You have now learned the very difficult lesson of statistics: throwing money, time, and effort at the question doesn't make it any better.

If you simply ripped the records from a single computer in your League folder, well, nothing of value lost. If you had to rip them from multiple hard drives if you play on more than one computer, then I am sorry for the time you wasted. If however you didn't know any of this and actually went through the difficulty of gathering this data by hand, then you have my deepest condolences.

Your data is compromised by your sampling methodology. The most you will be able to say is that X does not cause Y.

If you're looking to find evidence that farming increases your winrate or that minimizing deaths increases your winrate or something extremely specific such s getting dragon after 20 minutes is beneficial whereas getting it before is detrimental, you will be sorely disappointed.

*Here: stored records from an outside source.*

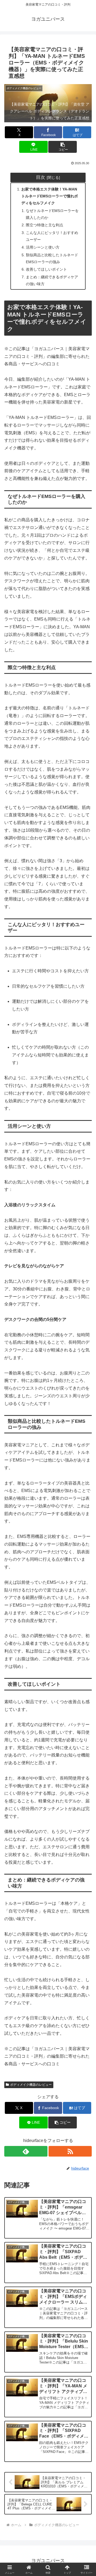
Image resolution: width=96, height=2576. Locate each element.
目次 (40, 177)
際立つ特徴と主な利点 (44, 225)
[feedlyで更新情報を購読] (25, 2151)
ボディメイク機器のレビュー (31, 2085)
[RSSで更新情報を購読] (70, 2151)
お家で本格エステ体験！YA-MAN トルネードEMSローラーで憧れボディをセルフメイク (49, 196)
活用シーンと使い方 (42, 247)
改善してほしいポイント (46, 269)
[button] (62, 147)
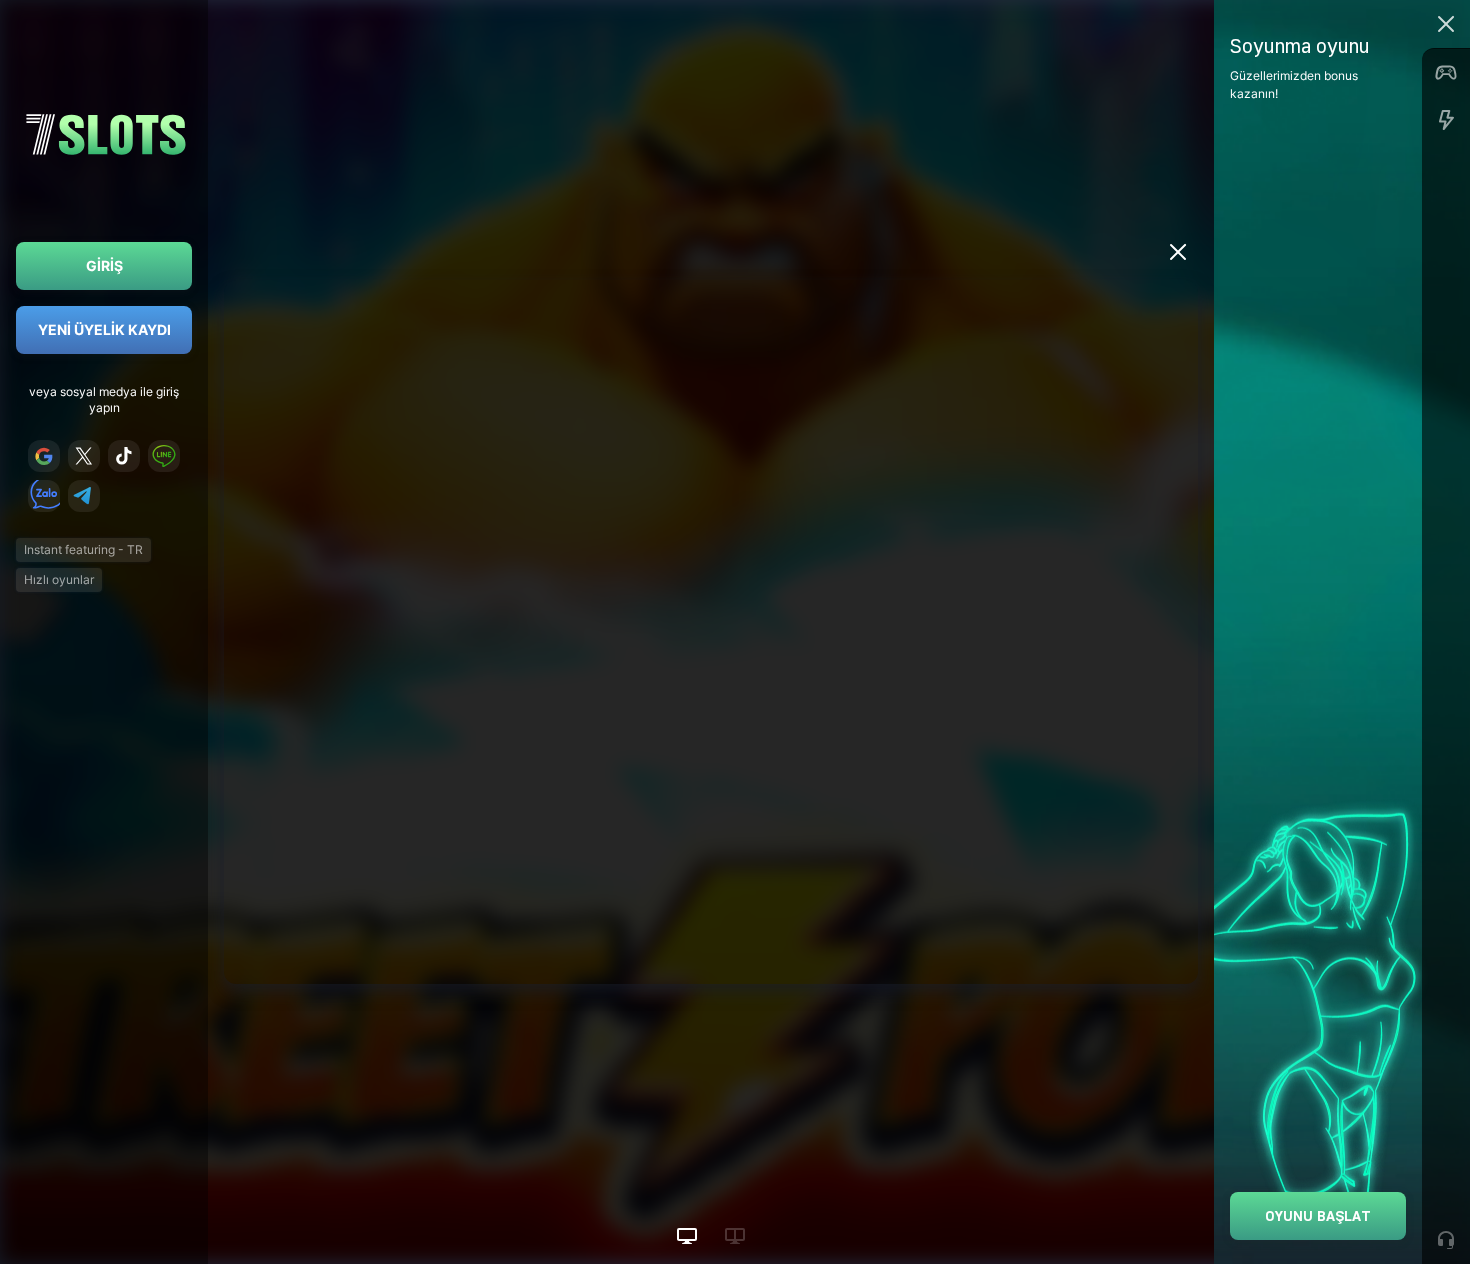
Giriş (104, 265)
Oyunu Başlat (1318, 1215)
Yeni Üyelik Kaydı (104, 329)
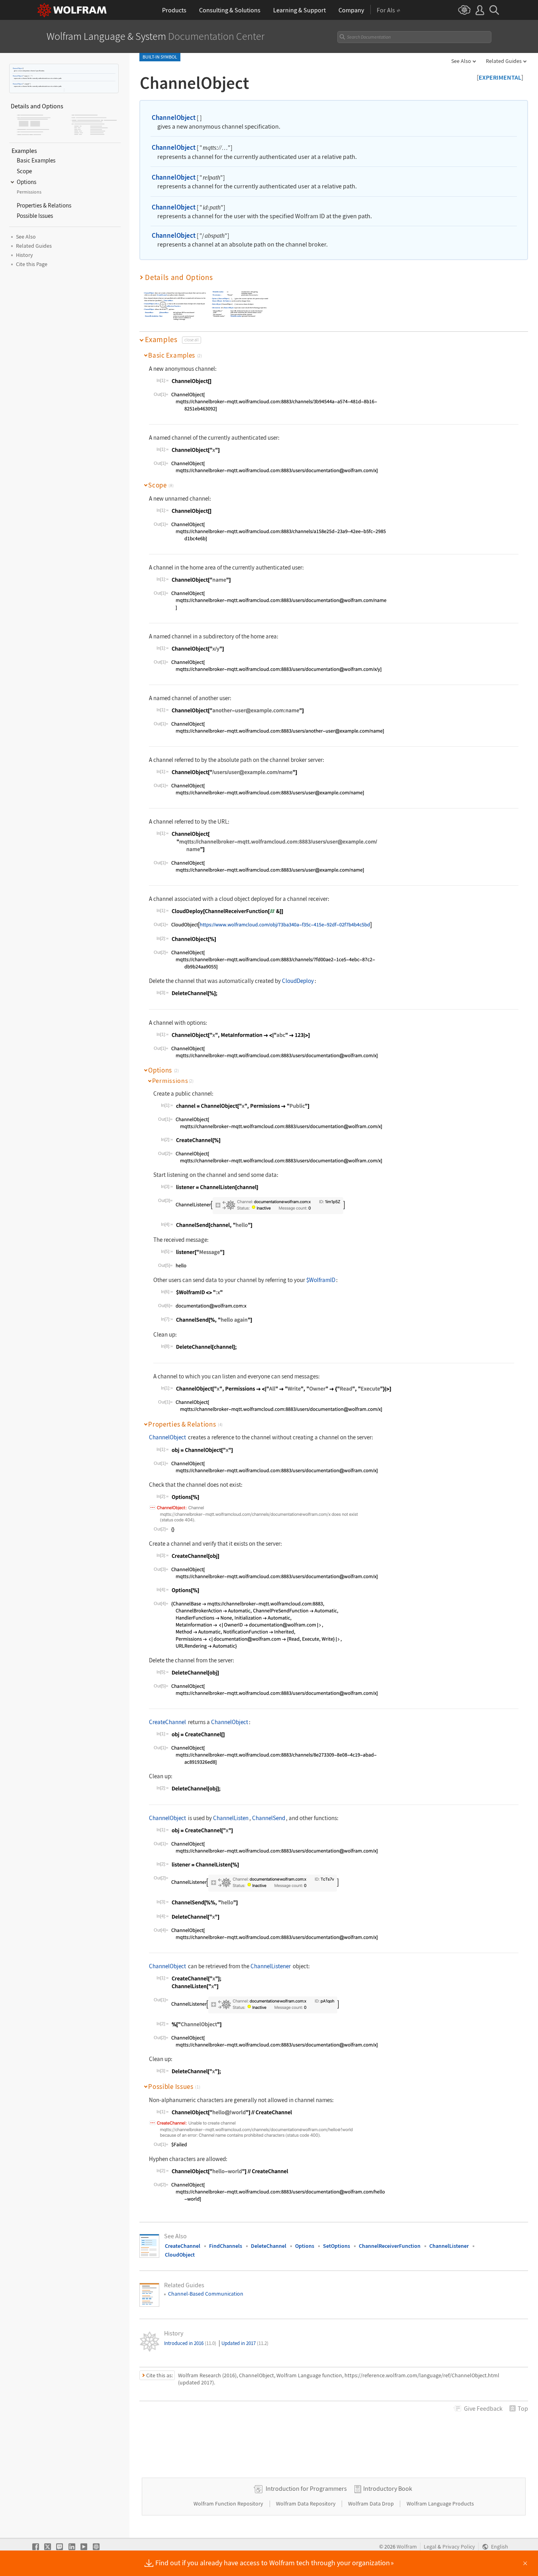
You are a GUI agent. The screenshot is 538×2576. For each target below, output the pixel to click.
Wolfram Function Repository (229, 2503)
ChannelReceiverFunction (171, 306)
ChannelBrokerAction (152, 316)
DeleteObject (216, 304)
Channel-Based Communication (205, 2293)
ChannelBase (149, 312)
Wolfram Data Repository (306, 2503)
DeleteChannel (268, 2245)
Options (215, 298)
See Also (461, 61)
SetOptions (227, 301)
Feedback (483, 2408)
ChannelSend (268, 1818)
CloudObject (159, 304)
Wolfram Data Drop (371, 2503)
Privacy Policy (458, 2546)
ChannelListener (270, 1966)
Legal (430, 2546)
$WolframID (320, 1280)
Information (216, 308)
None (161, 316)
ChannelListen (230, 1818)
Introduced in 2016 (190, 2343)
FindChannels (225, 2245)
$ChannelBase (168, 300)
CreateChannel (162, 295)
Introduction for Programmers (306, 2488)
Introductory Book (387, 2488)
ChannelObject (17, 68)
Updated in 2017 (244, 2343)
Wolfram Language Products (440, 2503)
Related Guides (504, 61)
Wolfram (407, 2546)
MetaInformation (218, 292)
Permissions (217, 295)
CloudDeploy (298, 981)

If anything, this is basically just confirmatory procedure of what we already know. You have no basis for discovering something new because as I have described your sampling methodology is not suitable for causal relationships.

Honestly, I don't even know if you can read ANYTHING general from this data. You are not representative of the community's skill, and considering that MMR is hidden, I'm not sure if you can control for your evolution in skill.

Non-heteroscedasticity? I can deal with this. Non-normality? Easy peasy. Non-independence? Difficult, but doable.

I don't know how large your sample size is either, but considering that you are looking for an enormous amount of variables and potential correlations, you have to have a very low sensitivity for each variable in order to make a reasonable conclusion of non-random chance for any significant findings.

Off the top of my head, Confirmatory Factor Analysis/Principle Components Analysis (both are available in Excel iirc), but it basically is simply writing off any possibility of X causing Y and instead assumes P causes X which is associated with Y where P is a latent/confounding variable. The weakness is that it stops becoming "ok, getting more gold makes you win more" and becomes "ok, teamwork and individual mechanical skill seem to help you win more." It's more robust but it's more nebulous, and honestly I have no idea what the predictive usefulness of any findings would be.

So, yeah, if you're looking to see if Hydra helps you win more with certain champions, you're out of luck, buddy. If you're looking at simply discounting some myths by finding a non-correlation, you'll have to do some (Read: a shit ton) of controls and transformations, but it's doable. If you're looking for some overarching design of constructs, you can find one for yourself but not for others, and it would be nebulous.

Ultimately, if there's any usefulness garnered from this data, it really only pertains to you specifically.